Design and development of aquatic locomotion on robotic shark
Date of Issue2015
School of Mechanical and Aerospace Engineering
Robotics Research Centre
Numerous biomimetic research projects have been piloted to devise robotized underwater propulsion systems with high efficiency that imitates certain aquatic mammals. Inspiring locomotion mechanisms from the aquatic life, this biomimetic project intended to develop a robotic Mako Shark with pectoral, caudal and dorsal fins for gliding and manoeuvring. The chief emphasis of this project was to shape and develop highly efficient aquatic body for the robotic shark keeping in mind the actual shape, motion and behaviour of a Mako Shark. The flapping motion of the undulating shark’s tail was inspired by the short fin Mako Shark; the fastest of all species of sharks in the world. With an array of pictures and videos of Mako, the pulling mechanism involved in the propulsion was incorporated in the project. One of the major findings during the course of research was the effects of dorsal and pectoral fins. In reality, the bones and muscle tissues of a shark are denser than the water around it.
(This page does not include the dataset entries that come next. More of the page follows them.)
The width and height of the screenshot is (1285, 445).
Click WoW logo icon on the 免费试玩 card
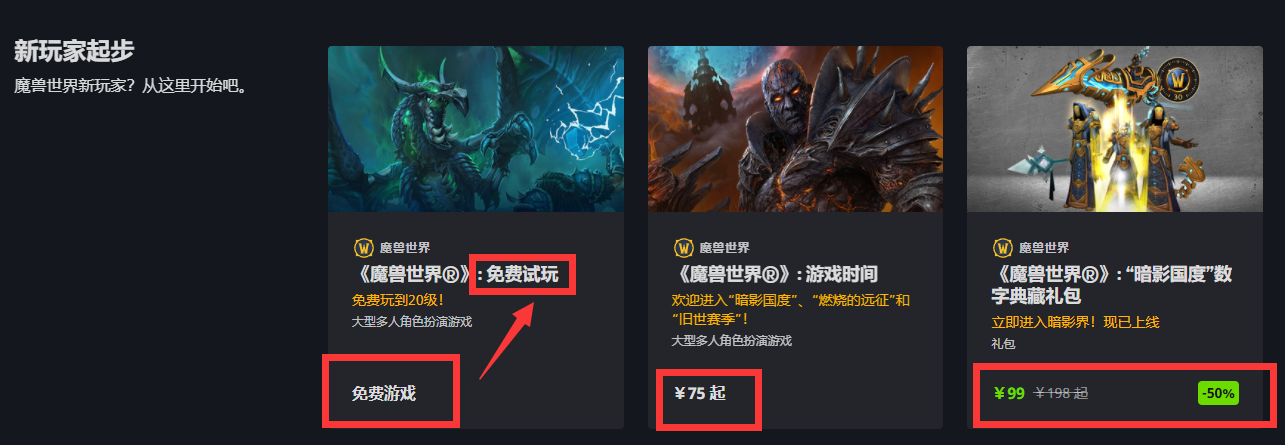click(x=363, y=247)
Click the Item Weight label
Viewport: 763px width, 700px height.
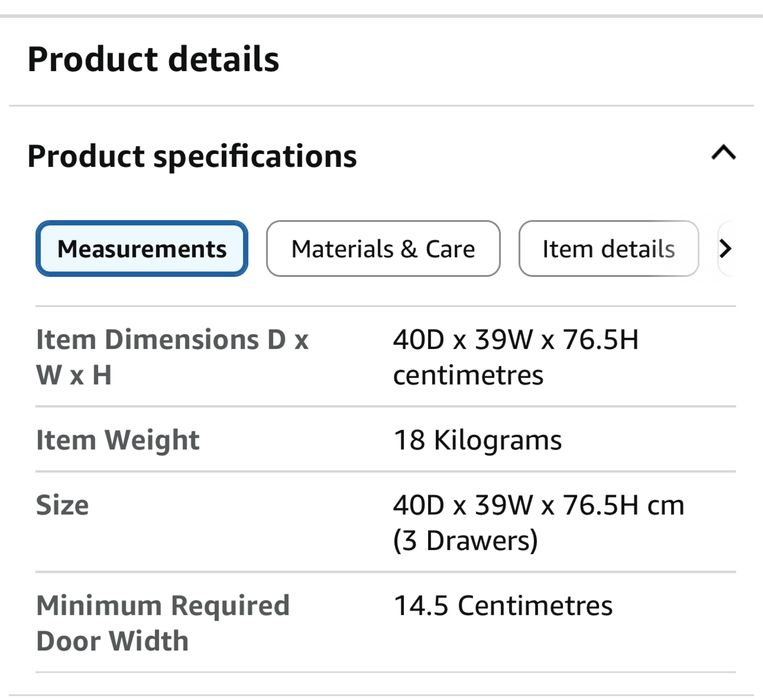tap(118, 440)
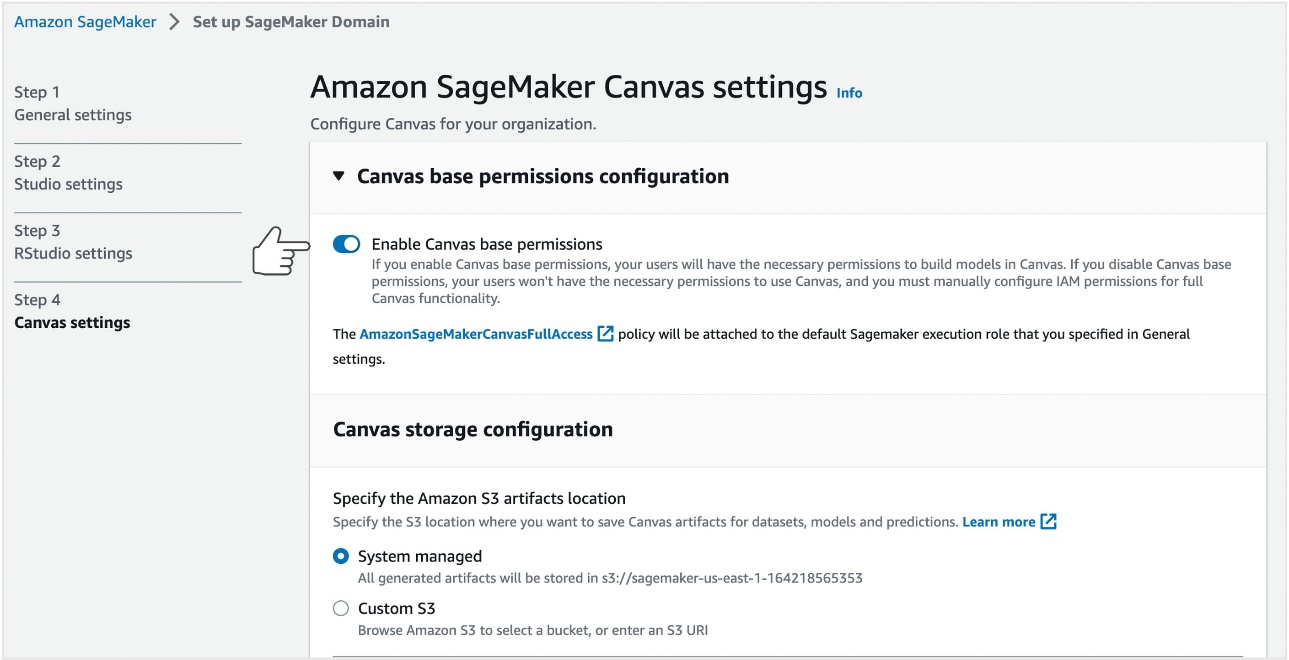
Task: Open Learn more link for S3 artifacts
Action: pos(998,522)
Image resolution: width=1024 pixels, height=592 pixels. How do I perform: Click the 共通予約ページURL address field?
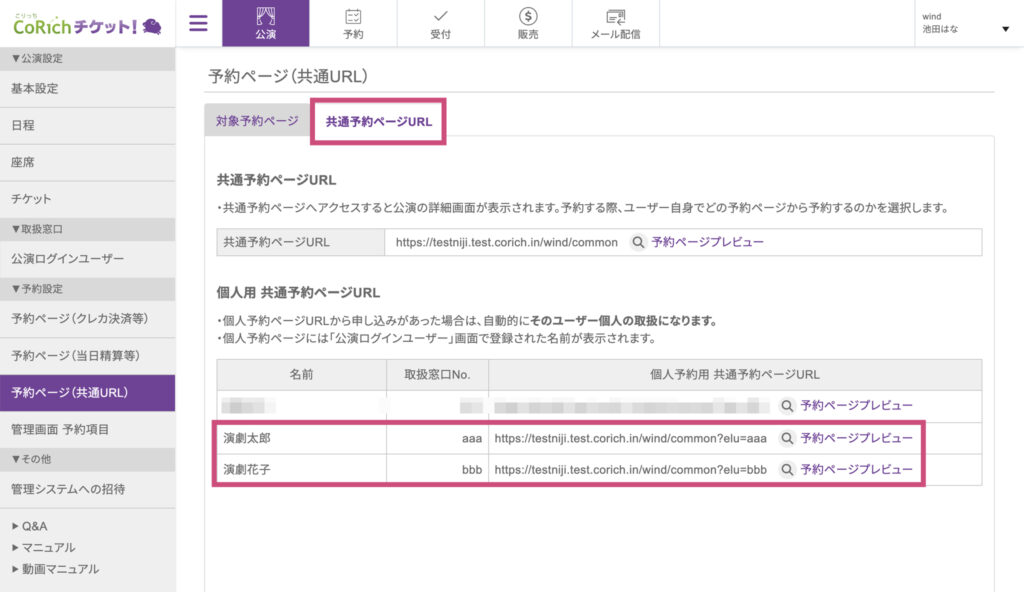pyautogui.click(x=506, y=242)
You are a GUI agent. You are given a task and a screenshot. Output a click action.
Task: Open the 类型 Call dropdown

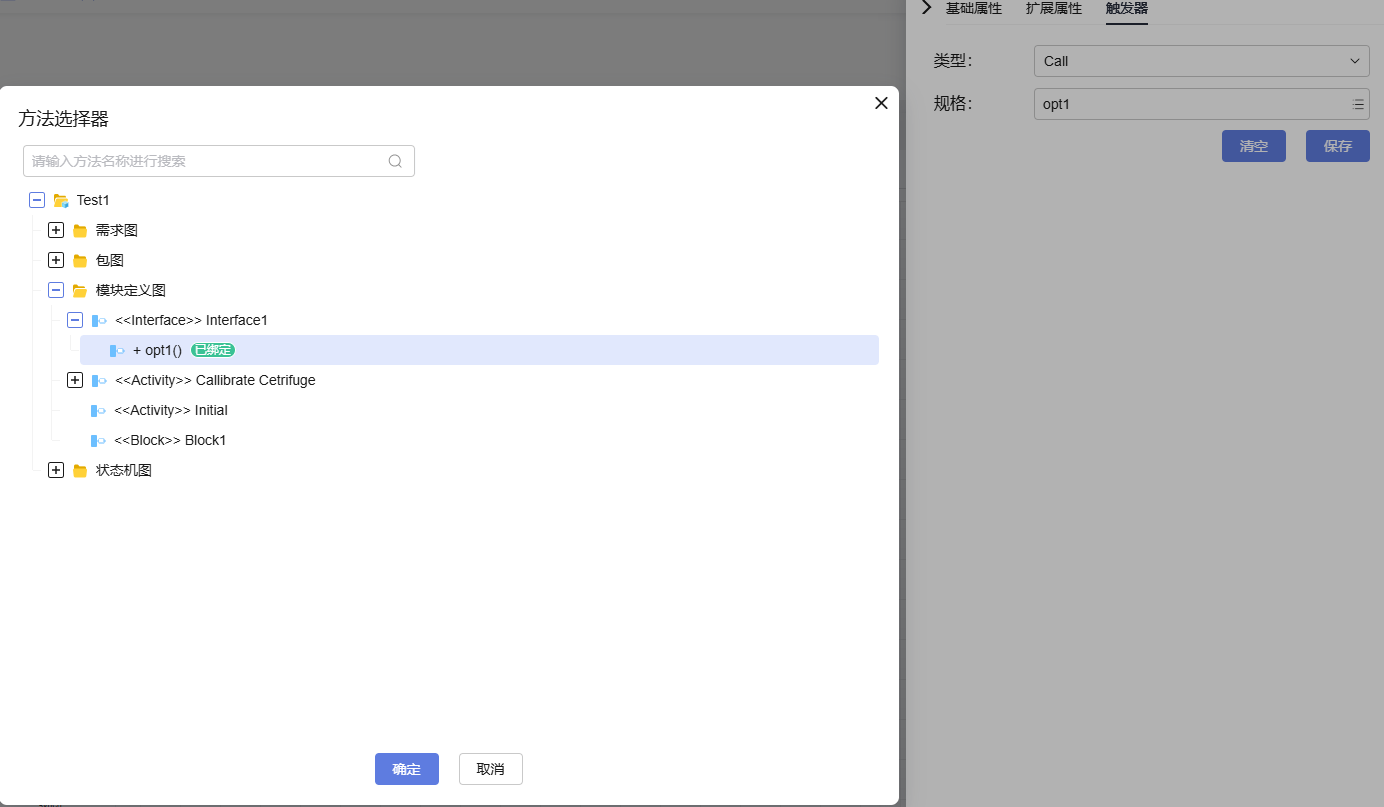(1202, 61)
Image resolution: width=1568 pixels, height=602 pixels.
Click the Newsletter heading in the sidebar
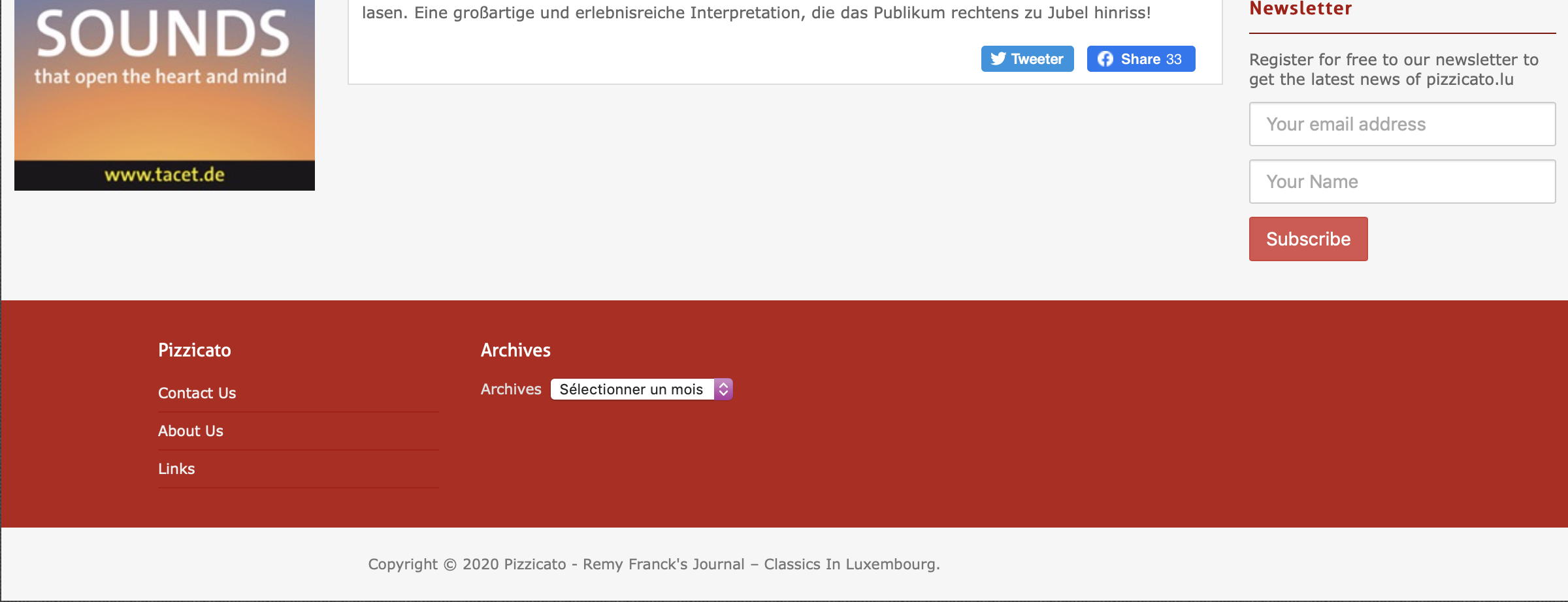pos(1300,9)
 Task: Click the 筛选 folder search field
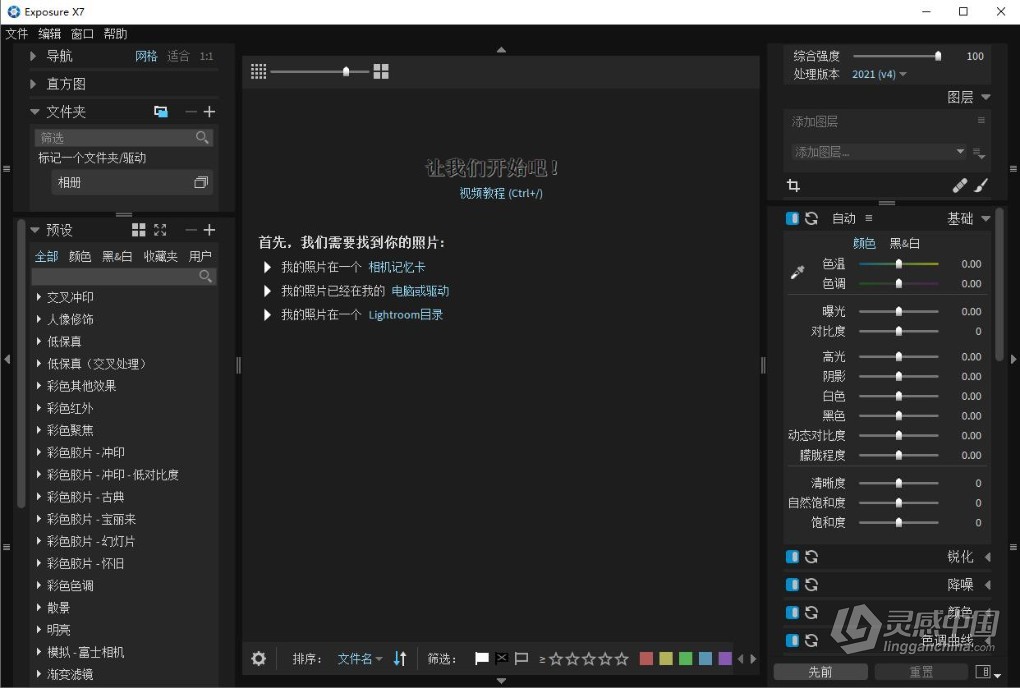[120, 137]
In order to maintain the depth and float underwater, the shark tries to increase the buoyancy. The phenomenon involved is called dynamic lifting. The shark uses pectoral fins to create that lift, which is similar to that of the wings of an aeroplane or a bird. As the shark propels forward, the pectoral fins of the shark provide the required lift to maintain a certain depth. Stability of the shark is provided by the dorsal fin. Dorsal Fin serves to prevent the fish from toppling or rolling and helps in manoeuvring sharply. These desired motions were programmed to mimic a lifelike motion for the robotic shark. A full working prototype was built and assembled. Its propulsive motion was tested and investigated. The test results and corresponding conclusions are presented in this report. It was inferred that the movement of the dorsal fin provided the essential force to counter the gravitational force and prevented the shark from tilting towards the sides. However, more studies and testing have to be executed to boost the hydrodynamics of the robot.